Lastly, what would you say about the environmental impact of flying people across the country year-round?

Hard Rock Air holds a very exclusive amount of customers, only 30 per plane. This allows for a very intimate and customized experience that our customer base truly enjoys.

With that said, I’m proud of all the hard work and initiatives that Hard Rock International and its properties enact to save the planet, which has been a core motto long before environmental issues were widely supported. Hard Rock International’s ongoing support of various environmental organizations such as Sustainable Biodiesel Alliance, National Arbor Day Foundation, Farm Aid, Concert for the Oceans Foundation, Surfrider Foundation USA and SurfAid International displays the company’s commitment toward a cleaner, eco-friendly world.

Hard Rock is by no means the only operator to introduce a chartered airline service in recent months, but Lupo’s comments reflect the wider tone of other chartered services. November saw Caesars Entertainment sign a five-year agreement with Sun Country Airlines to fly patrons to several Caesars-operated properties across the country, with both parties citing convenience and reliability as imperative. MGM Resorts International also announced the beginning of charter flights to its Borgata Atlantic City Casino in June, allowing residents of up to 75 cities to fly into the famed New Jersey property, offering travel via a 173-seat 737-800 airplane. In both cases, the operators’ most valued customers, Seven Star Caesars users and MGM M Life members, fly for free, once again emphasizing the notion that these services act to create a sense of exclusivity.

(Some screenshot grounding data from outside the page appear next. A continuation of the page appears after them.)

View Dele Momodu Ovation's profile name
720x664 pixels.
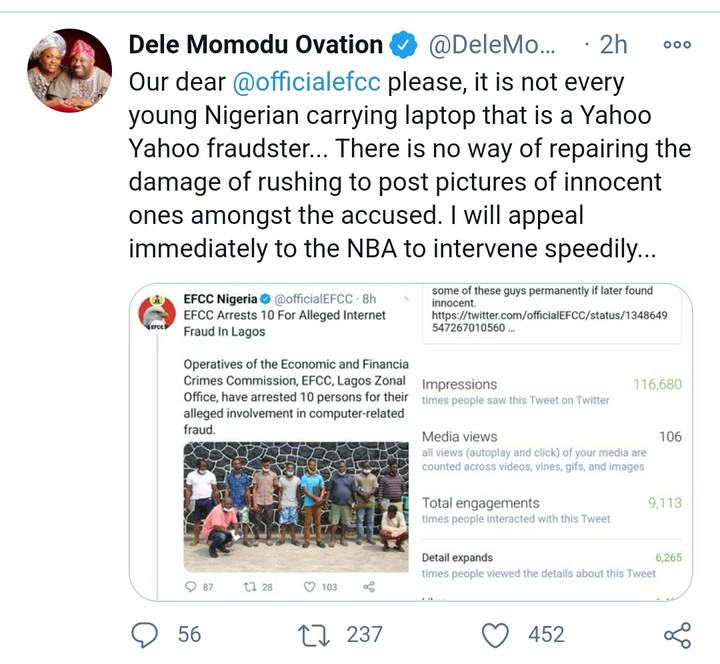(x=256, y=45)
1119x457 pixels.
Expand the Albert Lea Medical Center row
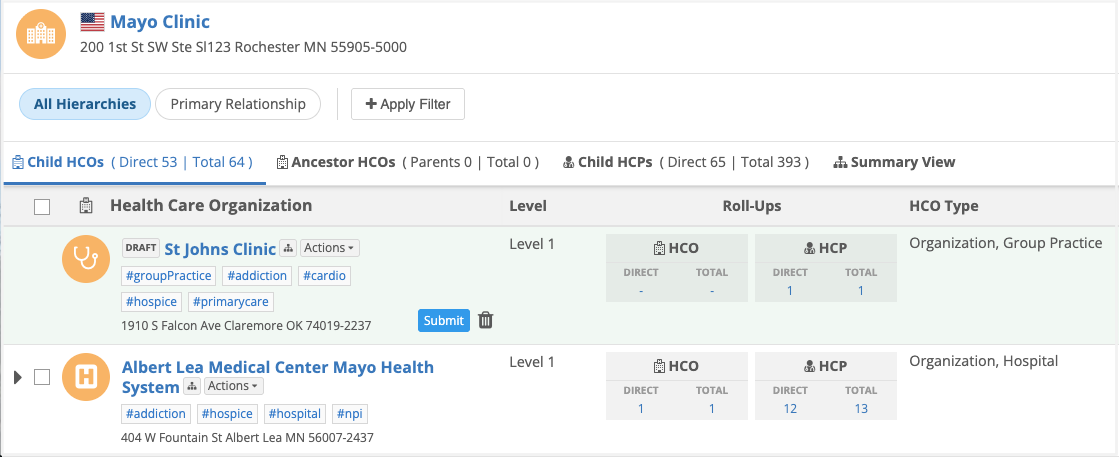click(x=17, y=377)
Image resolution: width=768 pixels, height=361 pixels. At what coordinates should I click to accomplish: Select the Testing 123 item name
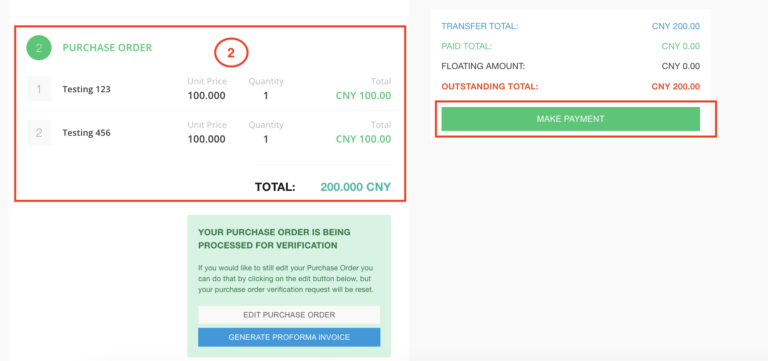(86, 89)
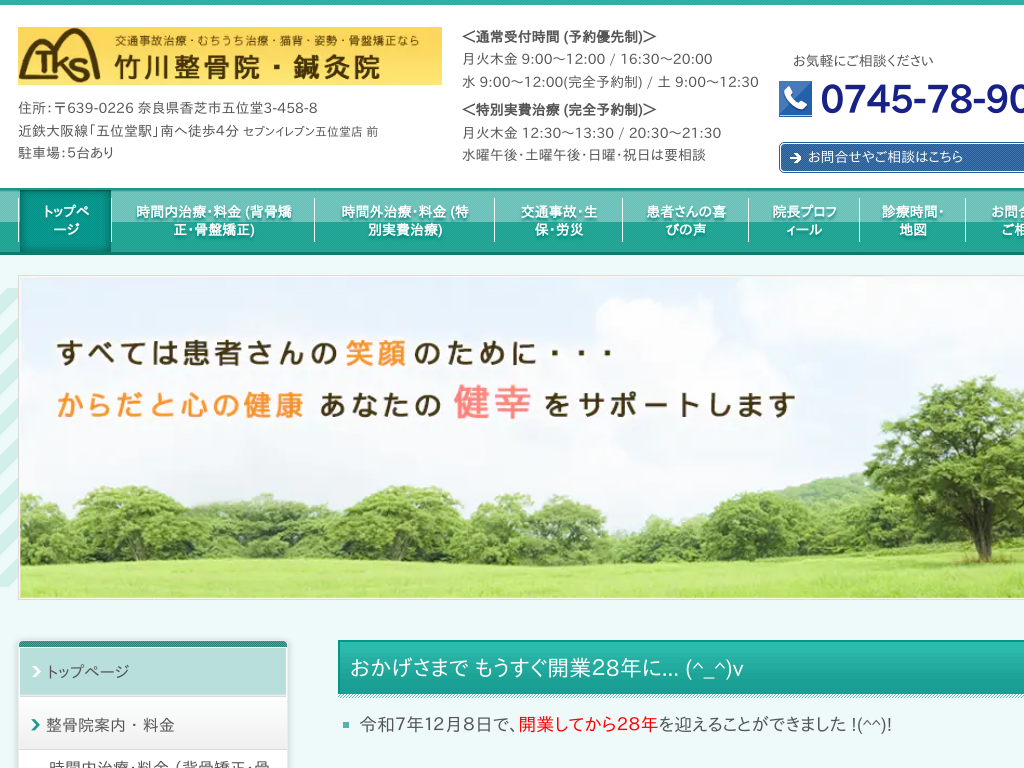Go to 交通事故・生保・労災 page
Viewport: 1024px width, 768px height.
pyautogui.click(x=558, y=220)
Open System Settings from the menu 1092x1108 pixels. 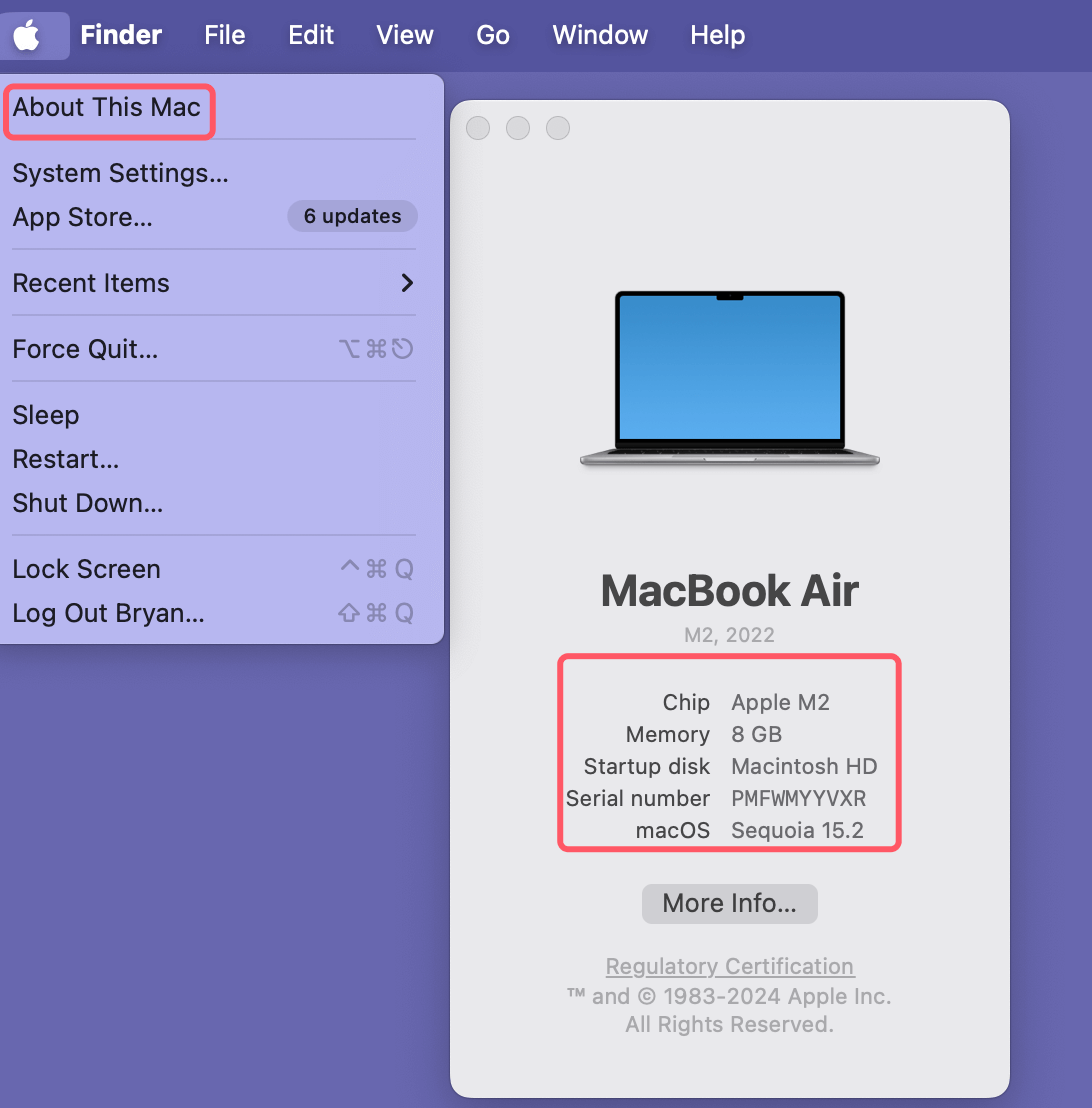(120, 173)
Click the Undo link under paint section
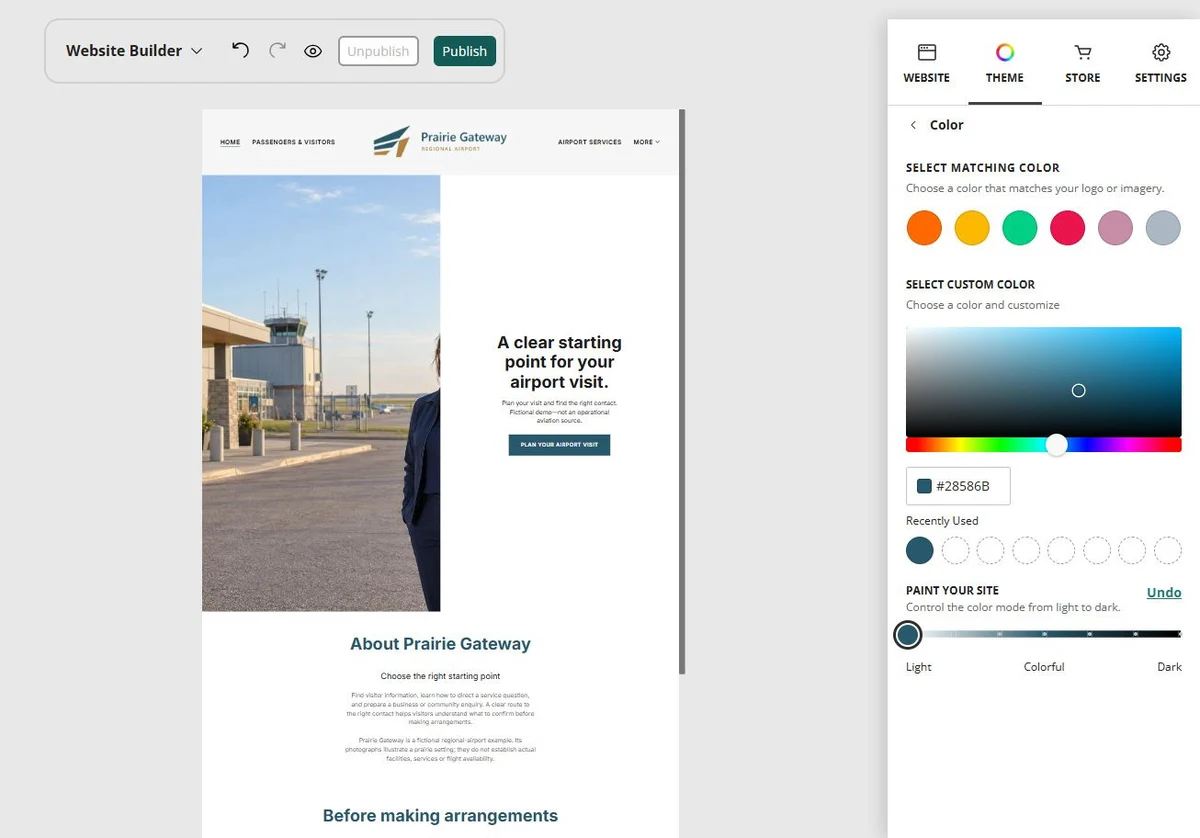This screenshot has height=838, width=1200. click(x=1164, y=592)
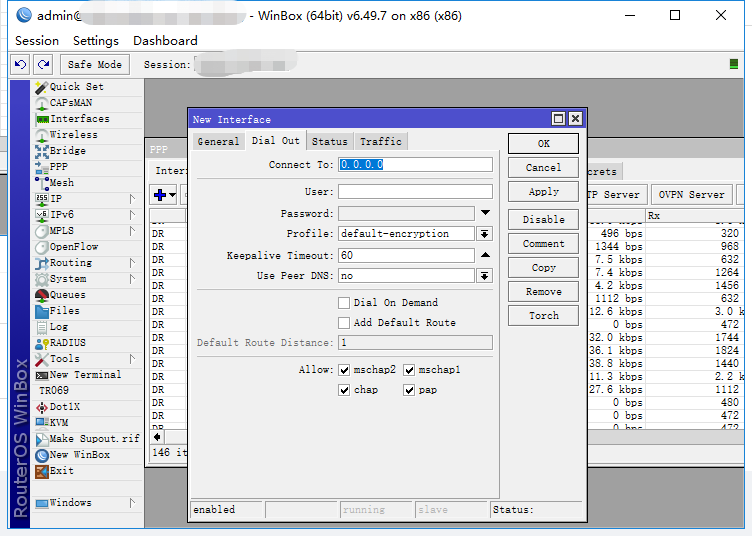Open the RADIUS sidebar item
Viewport: 752px width, 536px height.
67,343
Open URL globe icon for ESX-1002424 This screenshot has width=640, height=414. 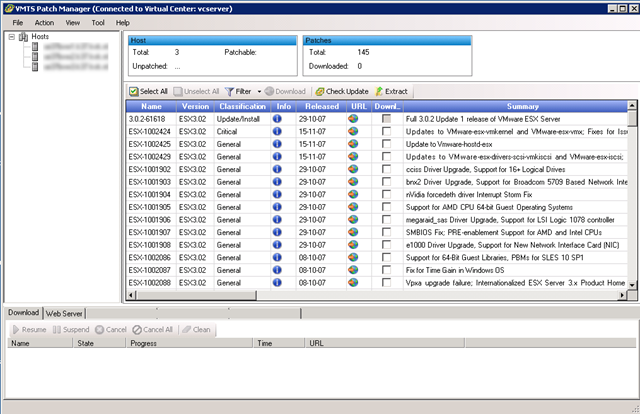click(x=354, y=131)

Exclusivity, in fact, is the word stamped over every charter announcement. Operators clearly want a trip to a land-based property to be seen as an event, not simply logging into a mobile app. Hard Rock Air is described by the company as an “unforgettable travel experience from departure to arrival.“ However, as reflected in Lupo’s comments, the service should not work to replace the convenience of mobile, perhaps because it never can. But, rather, it should work in tandem with an operator’s other offerings to create a sense of exclusivity and luxury forcompanies’ most valued customers.

This exclusivity comes at a cost, however, with the global aviation industry accounting for around 12% of all emissions produced by humans and having an undoubtedly large impact on climate change. Of course, the weight of responsibility does not fall solely on these operators: the emissions produced by these charter services will be negligible. Yet, if companies like Hard Rock want all the work they put into making their business sustainable to have an impact, perhaps there is a better way of creating this sense of luxury.

Ultimately, charter services will not save the land-based casino industry because, as things stand, it does not need saving. The segment faced impossible challenges over the last two years and has rebounded in astonishing fashion, with many operators across the country reporting record revenues. These services can offer something new, though. As Lupo highlighted and as is present in every piece of marketing involved from operators, charter airlines can work to build upon the identity that the land-based industry wishes to portray to its customers: an exclusive, luxurious, once-in-a-lifetime experience. The offering also clearly taps into a want among the American population that has arisen in response to lockdown.

People want to get away after months inside, and when it is safe to do so, these operators are clearly ready to fly you from almost anywhere to experience the nation’s premium casinos. Moreover, these services act an interesting balance to the ease and simplicity that mobile has brought to gaming, conjuring a traditional image of the casino, of well-dressed patrons and high rollers. There are questions that operators must identify solutions to, specifically ones related to the sustainability of the aviation industry in general.

When contrasted to the cornucopia of sustainability efforts operators engage in, the choice to invest in an industry that is distinctly unsustainable should be examined. Overall, the rise of the charter service is an interesting phenomenon, part convenience part luxury, and it will be intriguing to see where this takes the land-based casino sector in the years to come.